Required actions:
1 – In the dry cleaning story, why is one shirt in a plastic bag?
2 – Transcribe the stretch of the dry cleaning story from "Me: I have some" through "do suits here?".

Page text:
So I bundled it all up and took it to a certain dry cleaning shop in Sunnyvale – let’s call them “$1.75 Cleaners” because, hey, that’s their name – and I had the following somewhat surrealistic, and thoroughly irritating conversation.

Me: I have some clothes here that I need to have cleaned. Let’s see, I have four sweaters, some shirts to be laundered, and a suit – do you do suits here?

$1.75 Cleaners guy (whom, I might add, was no spring chicken, certainly someone who had seen a cleaning or two): Yes, we do suits.

Me: Super. Ok, oh, and this one shirt is in this plastic bag because our cat urinated on it.

$1.75 Cleaners guy: What do you expect us to do with it?

Me, rather stunned: Uh..clean it?

$1.75 Cleaners guy: Oh no, we can’t do that.

WHAT…THE…

$1.75 Cleaners guy continues: They wash them all together, it will get on all the other laundry. We can’t have that.

[Rows from a screen grounding dataset]
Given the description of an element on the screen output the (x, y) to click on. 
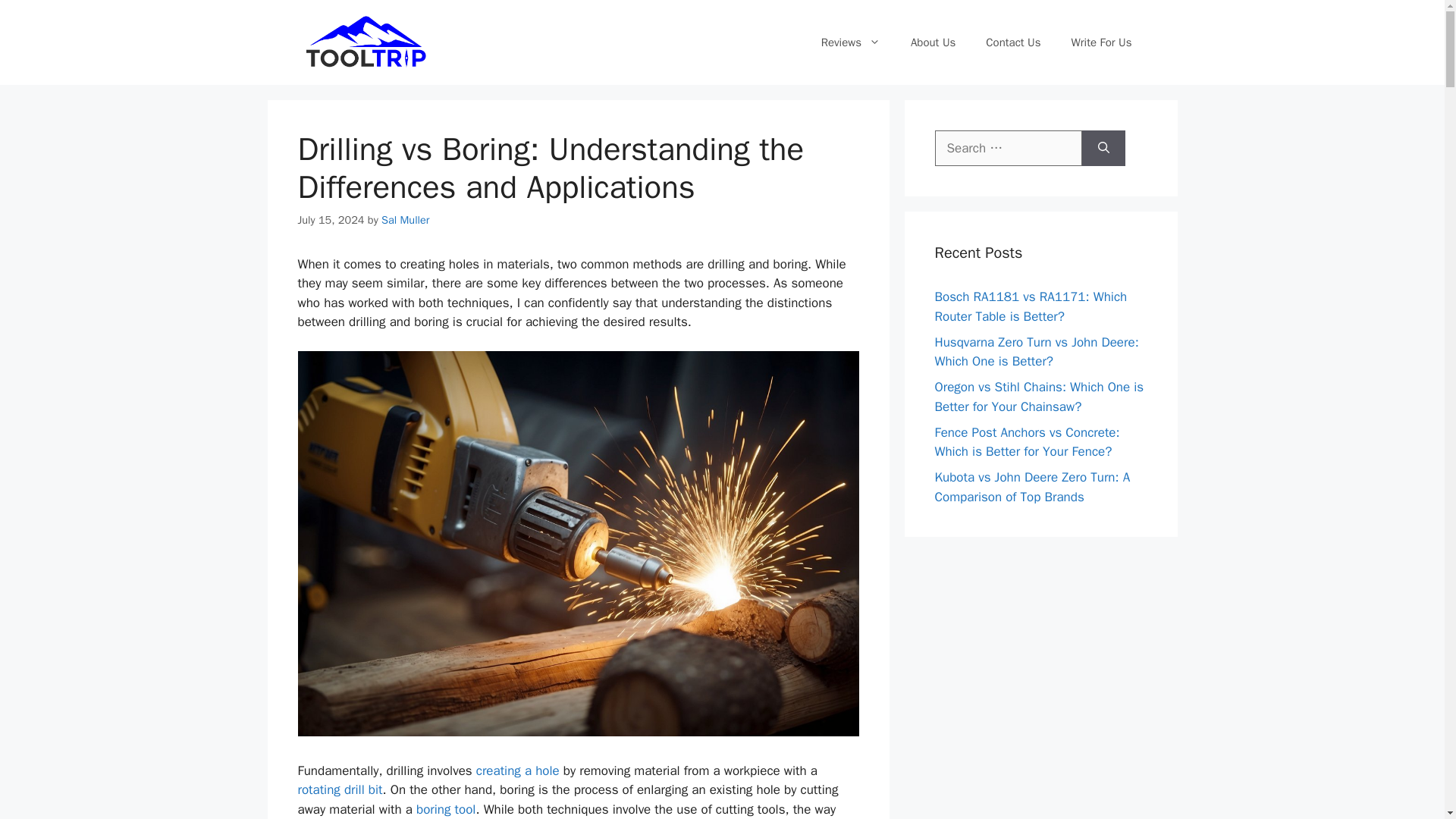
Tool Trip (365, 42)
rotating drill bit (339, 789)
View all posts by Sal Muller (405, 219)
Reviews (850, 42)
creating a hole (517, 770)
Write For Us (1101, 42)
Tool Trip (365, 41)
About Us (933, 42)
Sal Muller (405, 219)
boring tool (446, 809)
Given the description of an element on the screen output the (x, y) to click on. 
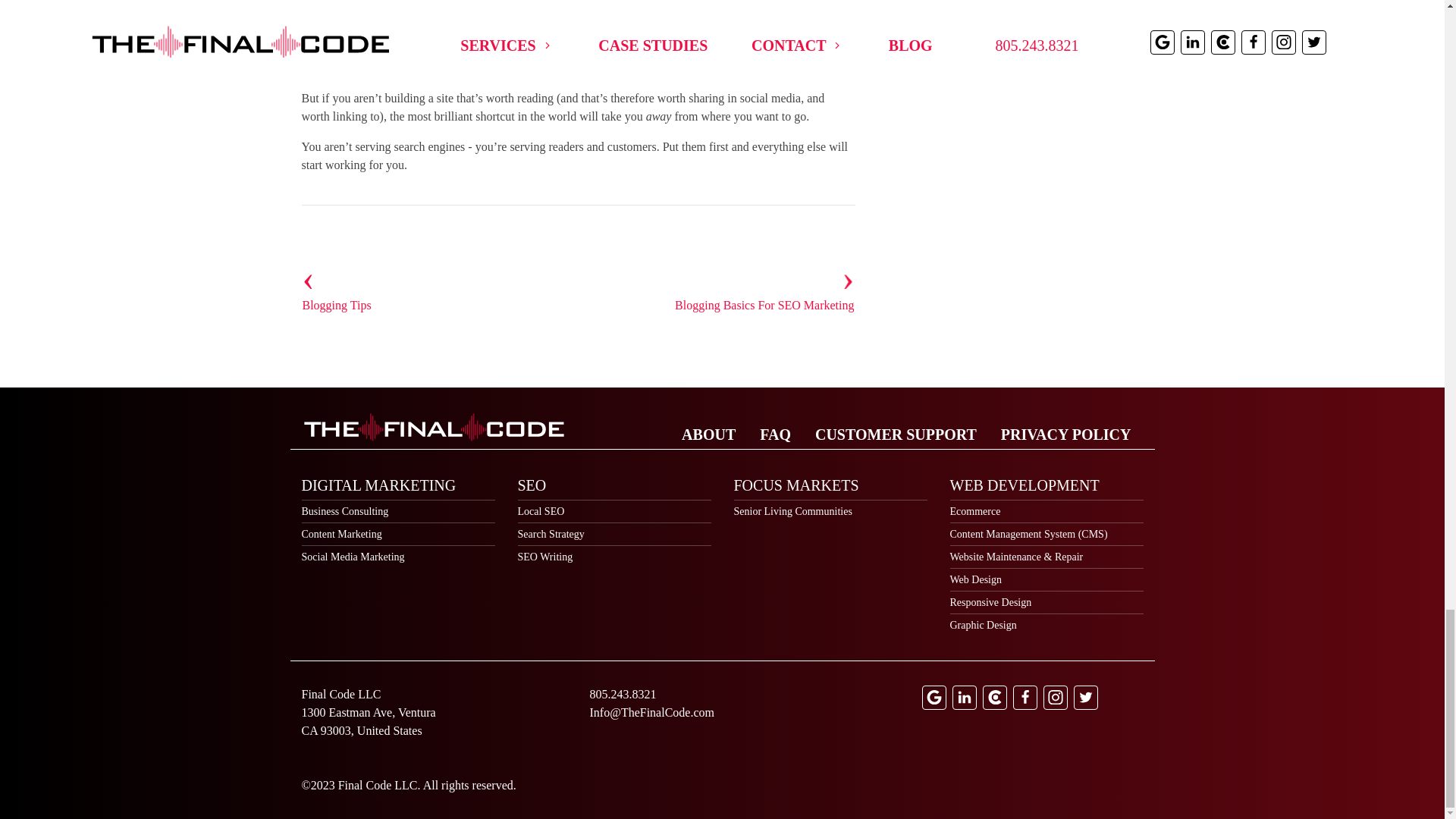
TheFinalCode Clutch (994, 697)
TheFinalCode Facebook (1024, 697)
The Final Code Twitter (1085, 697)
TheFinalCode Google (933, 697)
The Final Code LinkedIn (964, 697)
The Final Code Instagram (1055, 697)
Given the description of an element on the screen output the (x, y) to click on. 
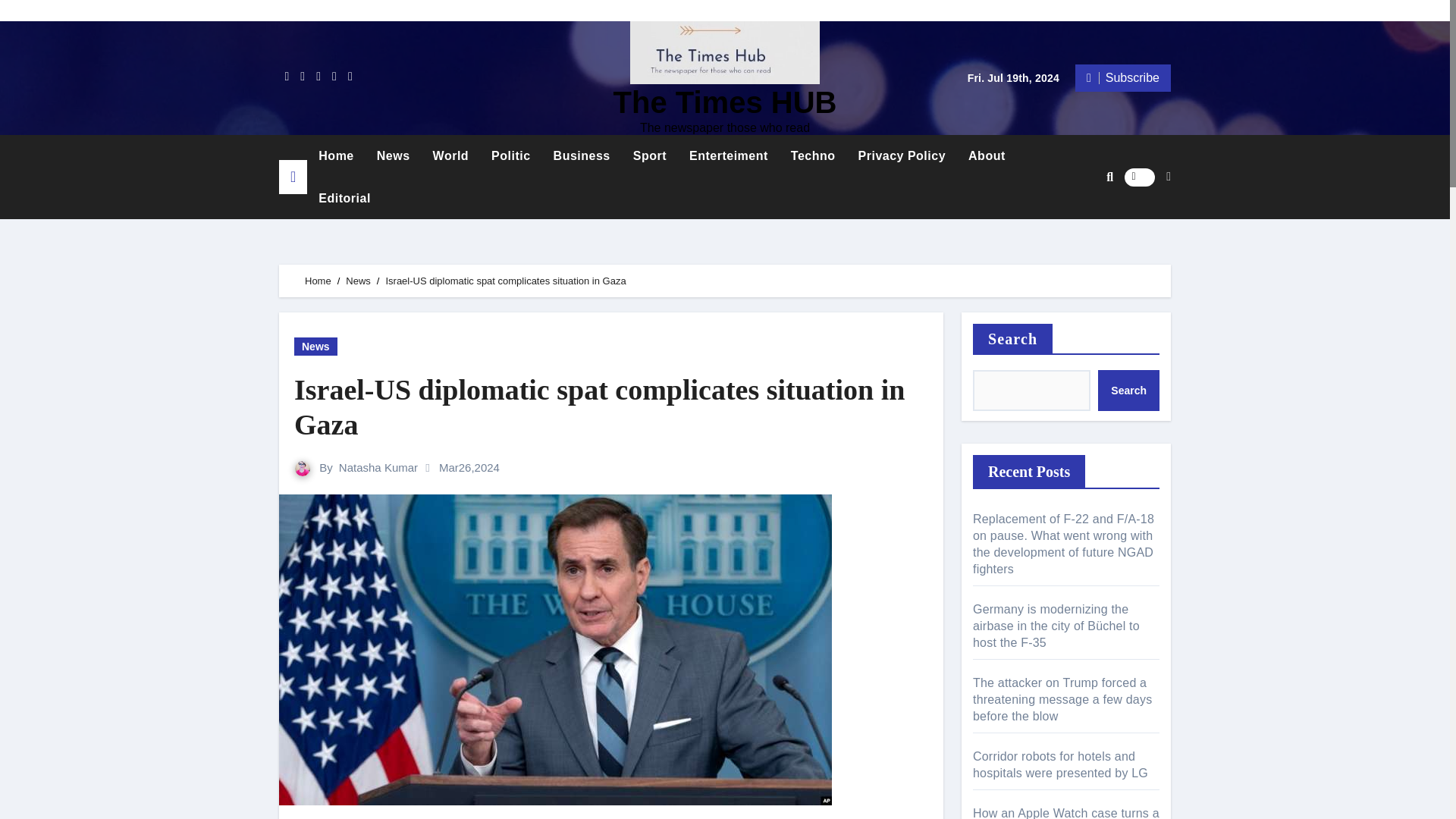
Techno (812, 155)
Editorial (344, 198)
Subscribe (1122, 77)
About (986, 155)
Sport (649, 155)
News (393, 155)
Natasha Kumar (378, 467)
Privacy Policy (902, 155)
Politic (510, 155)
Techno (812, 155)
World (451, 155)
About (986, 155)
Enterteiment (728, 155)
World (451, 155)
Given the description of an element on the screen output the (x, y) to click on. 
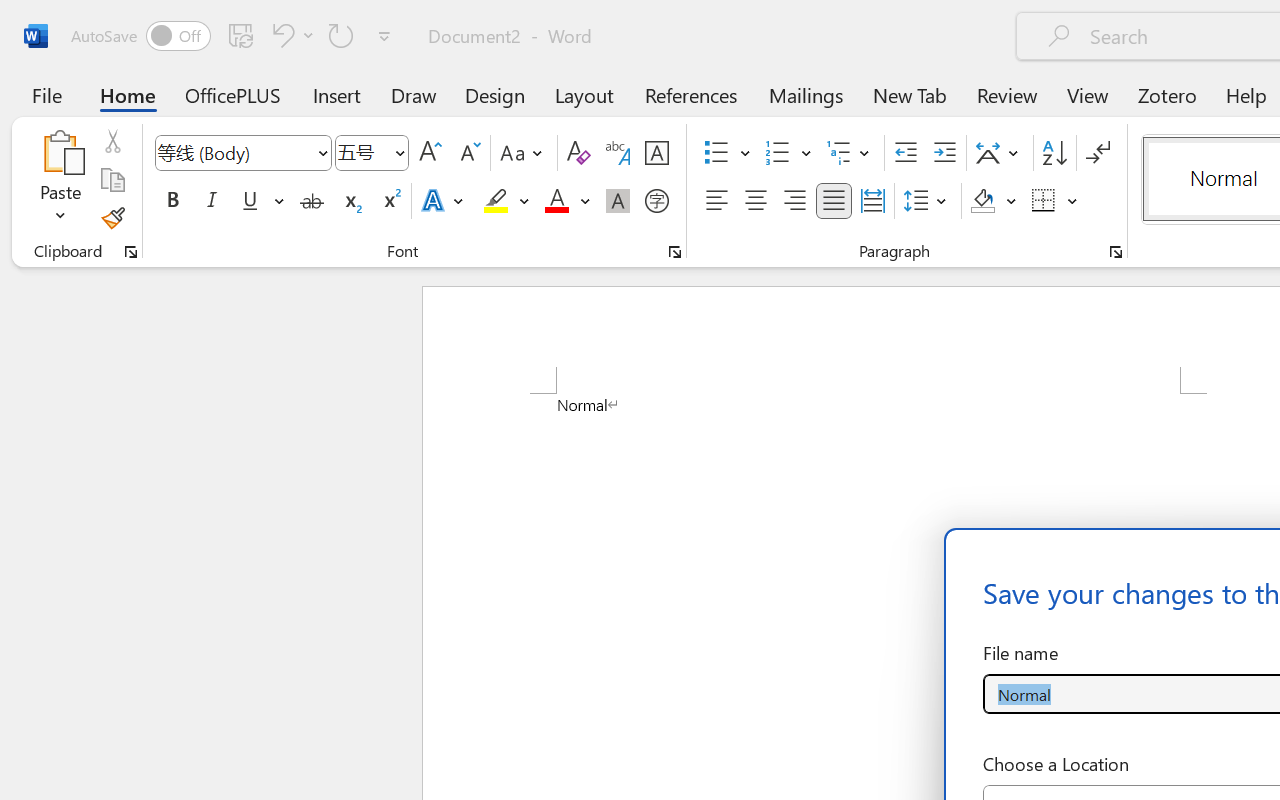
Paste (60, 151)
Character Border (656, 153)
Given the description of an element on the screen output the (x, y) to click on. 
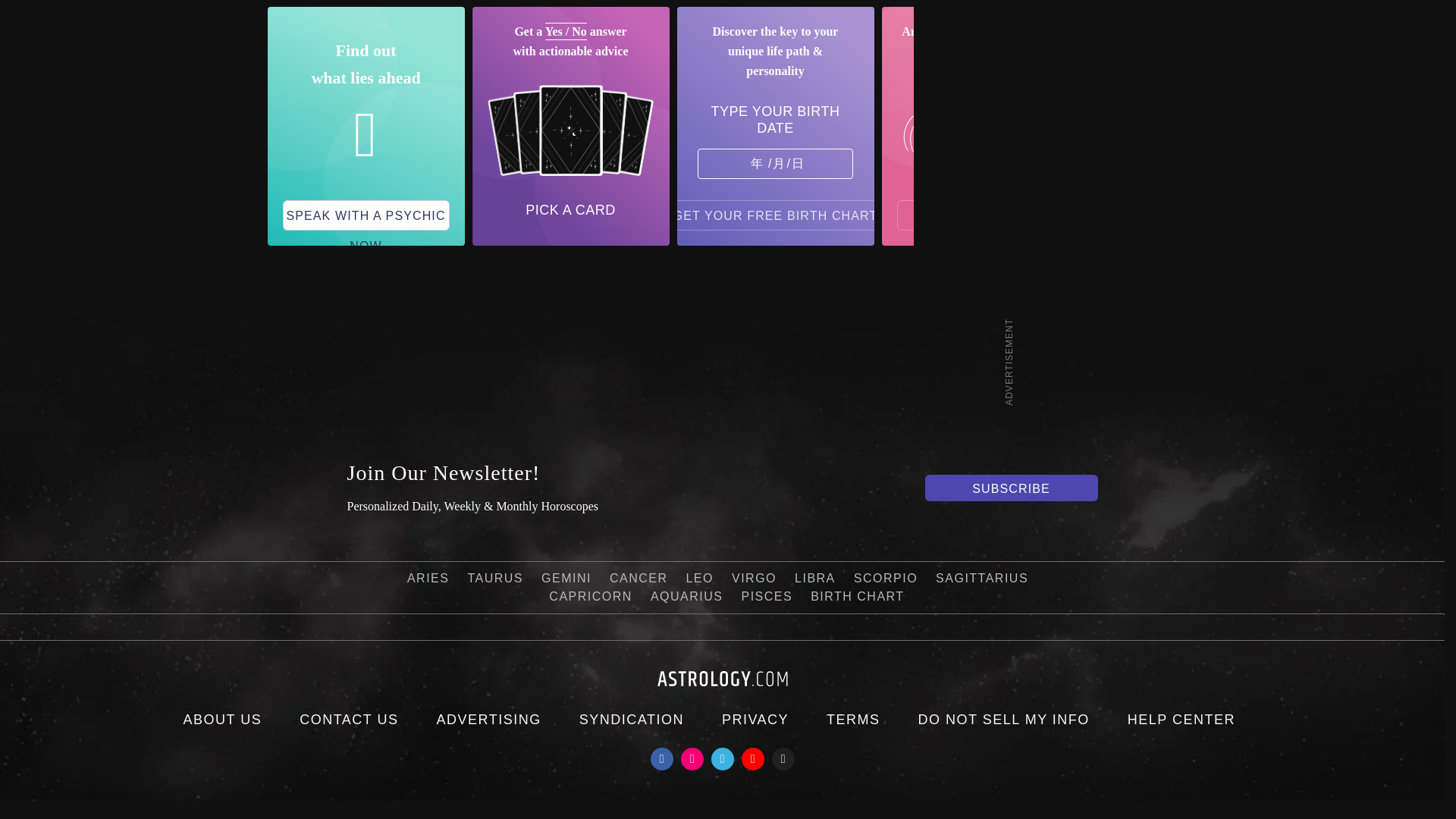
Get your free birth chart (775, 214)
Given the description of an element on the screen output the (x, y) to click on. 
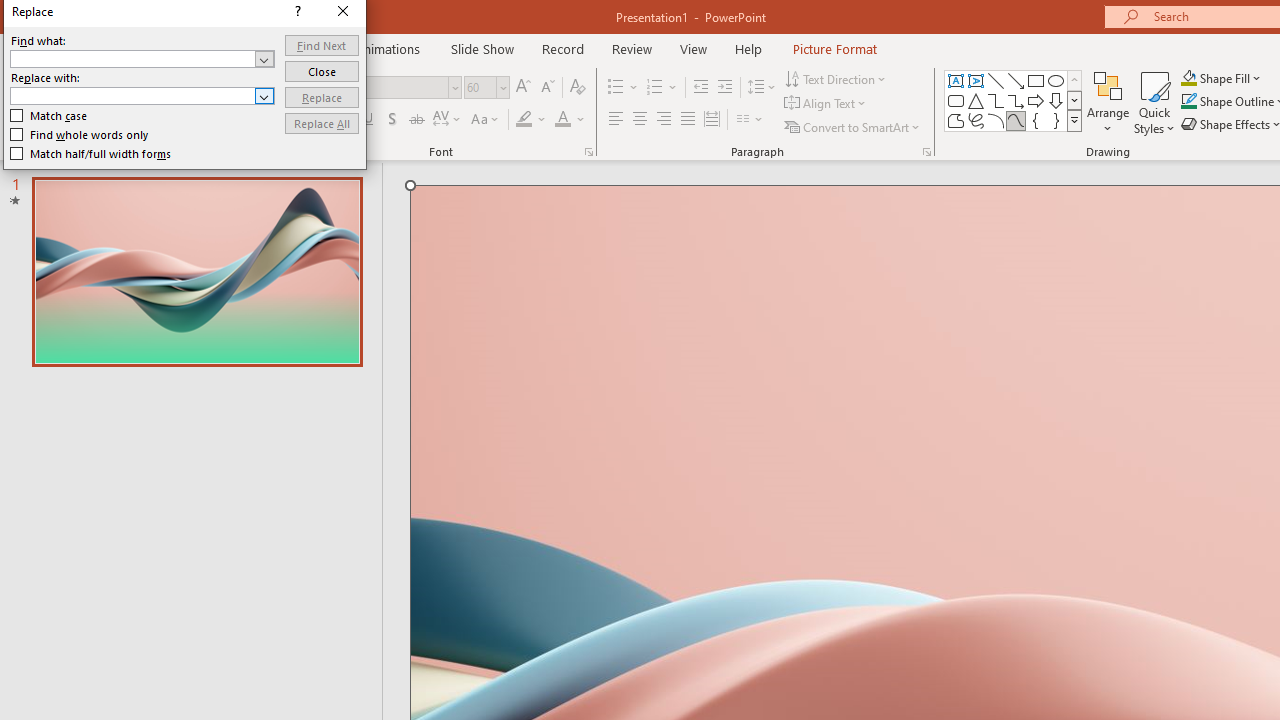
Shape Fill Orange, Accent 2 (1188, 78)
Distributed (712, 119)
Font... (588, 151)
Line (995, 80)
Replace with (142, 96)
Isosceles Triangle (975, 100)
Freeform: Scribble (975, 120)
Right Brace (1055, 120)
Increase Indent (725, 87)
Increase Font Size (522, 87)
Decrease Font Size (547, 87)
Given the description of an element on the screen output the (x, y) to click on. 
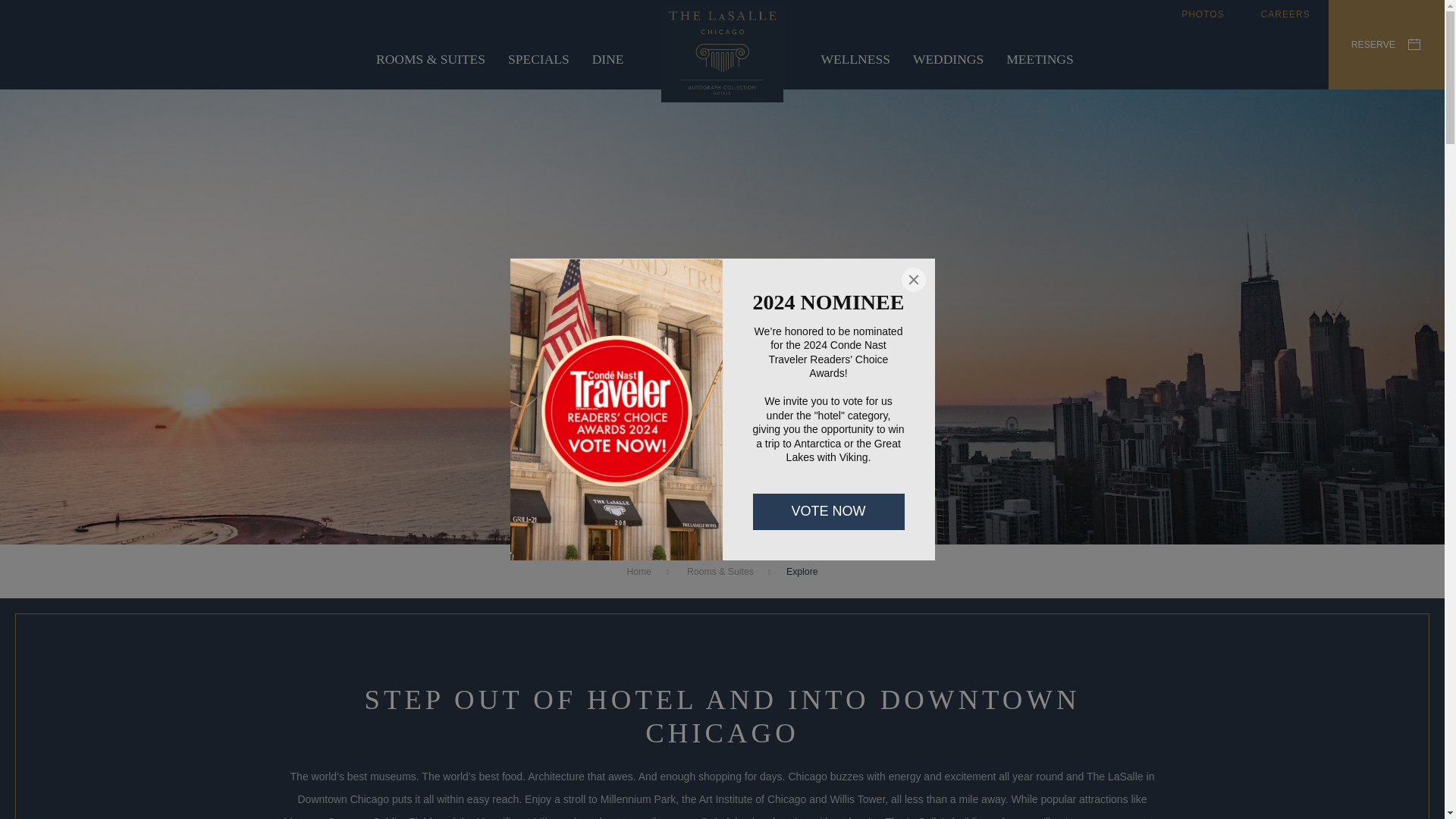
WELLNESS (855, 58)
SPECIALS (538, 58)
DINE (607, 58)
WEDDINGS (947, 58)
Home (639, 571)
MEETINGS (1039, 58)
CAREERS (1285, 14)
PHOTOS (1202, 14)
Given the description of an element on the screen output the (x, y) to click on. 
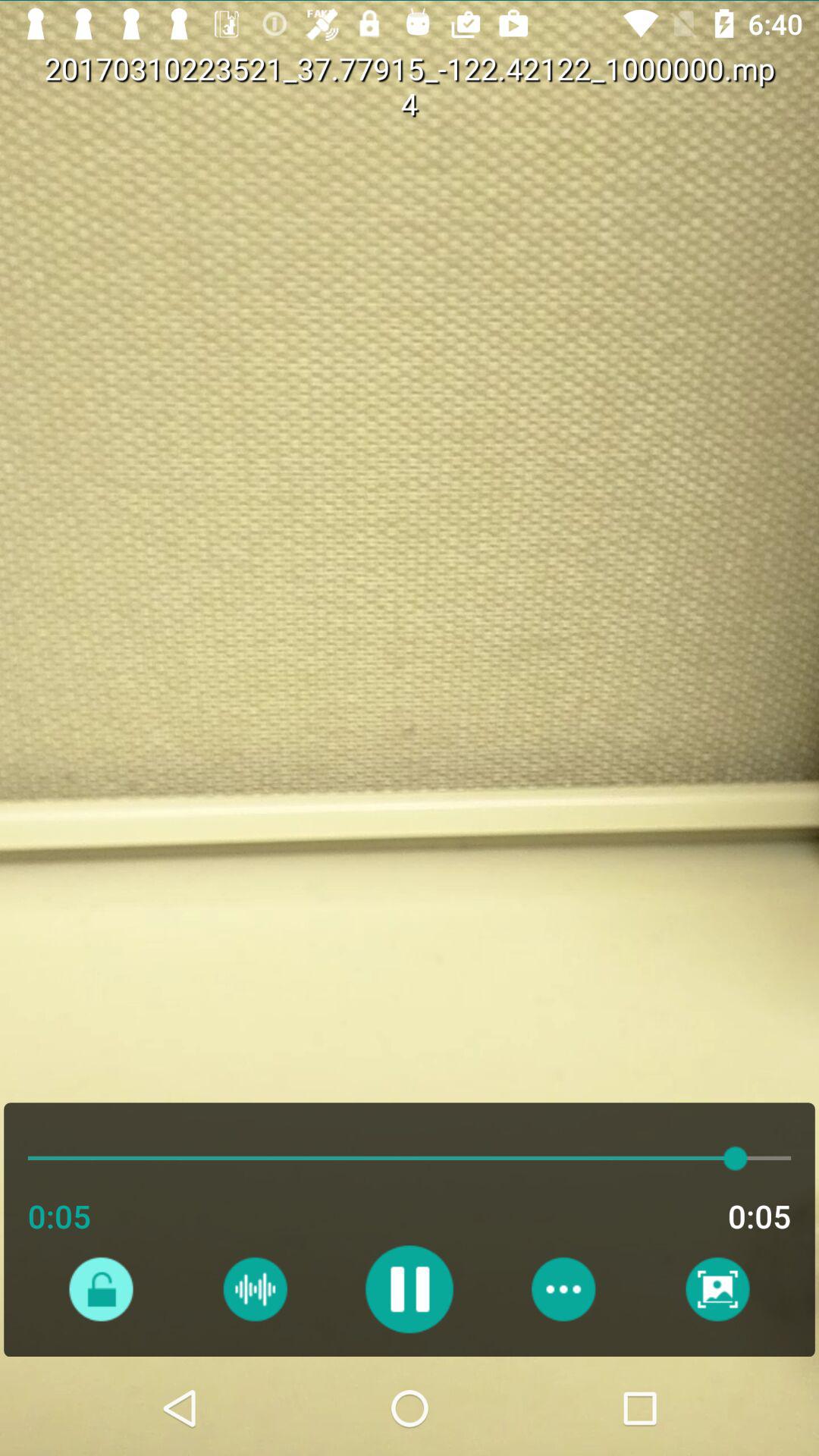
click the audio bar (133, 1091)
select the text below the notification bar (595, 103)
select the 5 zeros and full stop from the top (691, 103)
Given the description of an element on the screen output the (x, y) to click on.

Solutions for each task:
1 – The cat urinated on it.

2 –
Me: I have some clothes here that I need to have cleaned. Let’s see, I have four sweaters, some shirts to be laundered, and a suit – do you do suits here?